Mit dem Imperativ hat der Aphorismus die Vorliebe zur Kürze gemein. Fragt sich, ob die Formverwandtschaft nicht auch eine inhaltliche Nähe anzeigt. Danach wäre das knappe Bonmot ein versteckter Befehl. „So sollst du denken oder handeln!“ ist die unausgesprochene Aufforderung eines jeden Sinnspruchs, ohne dass man ihn gleich für Lebensweisheit halten muss.

Bewegungsabläufe

Unter den körperlichen Abläufen ist gewiss die Bewegung der Sprache am nächsten. Beide, das Reden wie die Regung, die Kommunikation wie die Kinetik, entstammen der Verlegenheit, nicht alles auf einmal haben zu können, nicht überall zugleich sein zu können. Gäbe es ein letztes Wort, wären wir nie ins Sprechen gekommen; gäbe es für uns einen festgelegten Ort, hätten wir nicht laufen gelernt.

Glück und Unglück

Nicht selten beginnt das Unglück in dem Augenblick, in dem sich unsere Sehnsucht nach Glück erfüllt.
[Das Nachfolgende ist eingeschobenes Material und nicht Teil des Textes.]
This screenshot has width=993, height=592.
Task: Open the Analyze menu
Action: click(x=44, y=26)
Achselzucken oder Nervenzucken

Im bekanntesten Gedicht von Erich Fried, dem liebeslyrischen Stück „Was es ist“, enden die Strophen jedesmal mit einem Ausdruck der Resignation: „Es ist, was es ist …“ Der Erklärer wird in eine logische Tautologie gewiesen; jeder Versuch, die Liebe auf den Begriff zu bringen, scheitert an der Vielzahl ihrer Geschichten. Was dem Denker ein Ort des unverständigen Achselzuckens ist, wird der Liebende hingegen als eine Formel verstehen, in der er deutlich mehr sieht als nur die Wiederholung, Verdoppelung eines sinnfreien Satzes. Die Tautologie ist ihm das Versprechen des Einzigartigen, das jeden Sprachversuch entlarvt als Zerstörung des Besonderen durch Verallgemeinerung.
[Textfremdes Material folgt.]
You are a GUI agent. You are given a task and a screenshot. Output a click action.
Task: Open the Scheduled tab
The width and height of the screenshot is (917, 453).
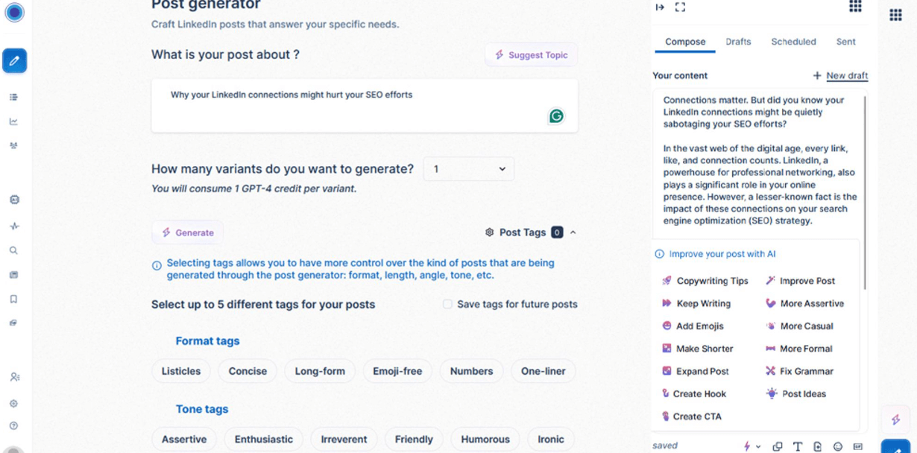(x=793, y=42)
Kann Religion anspruchslos sein?

Erlösung: ein so vergessenes wie verwegenes Wort. Es bezeichnet jene Art der Ansprache, die ohne den Anspruch an andere auskommt, weil mit ihr alles gegeben ist, das zu erfüllen kaum möglich gewesen wäre.*

* Eine der klügsten Bemerkungen zur „Erlösung“ findet sich bei Robert Musil: „So viele Worte in einer großen Stadt in jedem Augenblick gesprochen werden, um die persönlichen Wünsche ihrer Bewohner auszudrücken, eines ist niemals darunter: das Wort »erlösen«. Man darf annehmen, daß alle anderen, die leidenschaftlichsten Worte und die Ausdrücke verwickeltster, ja sogar deutlich als Ausnahme gekennzeichneter Beziehungen, in vielen Duplikaten gleichzeitig geschrien und geflüstert werden, zum Beispiel »Sie sind der größte Gauner, der mir je untergekommen ist« oder »So ergreifend schön wie Sie ist keine zweite Frau«; so daß sich diese höchstpersönlichen Erlebnisse geradezu durch schöne statistische Kurven in ihrer Massenverteilung über die ganze Stadt darstellen ließen. Niemals aber sagt ein lebendiger Mensch zu einem anderen »Du kannst mich erlösen!« oder »Sei mein Erlöser!« Man kann ihn an einen Baum binden und hungern lassen; man kann ihn nach monatelangem vergeblichem Werben zusammen mit seiner Geliebten auf einer unbewohnten Insel aussetzen; man kann ihn Wechsel fälschen und einen Retter finden lassen: alle Worte der Welt werden sich in seinem Mund überstürzen, aber bestimmt wird er nicht, solange er wahrhaft bewegt ist, erlösen, Erlöser oder Erlösung sagen, obgleich sprachlich gar nichts dagegen einzuwenden wäre.“ – Der Mann ohne Eigenschaften, 517f.

Fakten, Fakten, Fakten

Realismus, moralisch betrachtet: der schmale Grat zwischen Gutmütigkeit und Böswilligkeit.